„Große Kunst“ von Betterov: Die Flucht in Richtung Kunst
 
						Hinter ausladenden Produktionen versteckt Betterov kleine Geschichten. Sein zweites Album „Große Kunst“ erzählt von DDR-Traumata und Post-Wendezeit.
Wer Betterov kennt, weiß: Er scheut weder Theatralik noch Pathos. Theatervergangenheit eben. Dass sein zweites Album nun den Titel „Große Kunst“ trägt, ist da nur konsequent. Groß produziert, vom Orchester getragen, geleitet Betterov durch – nun ja – kleine Geschichten: Dramen auf zwölf Quadratmetern. Dabei malen die von Intermezzi eingerahmten Songs ein größeres Bild, in dem der 1994 geborene Manuel Bitterov in die Provinz Thüringens zurückkehrt, wo Traumata hinter Gardinen hervorlugen, wo nur noch eine Wiese an eine gesicherte Grenze und die Nacht des 17. Julis 1989 erinnert, als Betterovs Vater in ein freies Land geflohen ist.

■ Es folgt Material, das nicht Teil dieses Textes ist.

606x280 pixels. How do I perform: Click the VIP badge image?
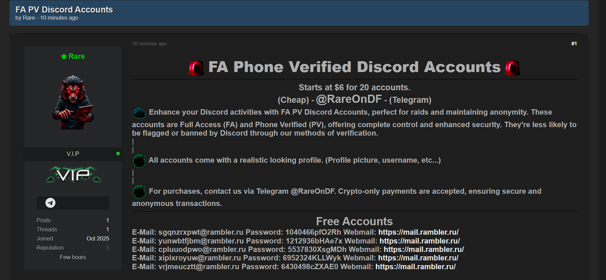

Wie um einen Fixstern dreht sich alles um den nach jenem Datum betitelten Song. Betterov erzählt von Stasi-Schikane („18. Juli 1989“) und transgenerationaler Paranoia („Sag nicht deinen Namen“), aber eben auch von einer Post-Wendezeit und ihrer Gewalt, und legt mit dem Titelsong frei, was unter dem landläufigen „Abgehängtsein“ verborgen liegt. Heute ist Betterov jener Welt in Richtung Kunst (Berlin) entflohen. Das Happy End, das er sich im epischen Opener wünscht, scheint dem traurigen Geschichtenerzähler jedoch noch nicht vergönnt zu sein. Die Vergangenheit so zu entwirren und nebenbei noch Postpunk-Hits wie „So high“ unterzujubeln, könnte aber ein Anfang sein.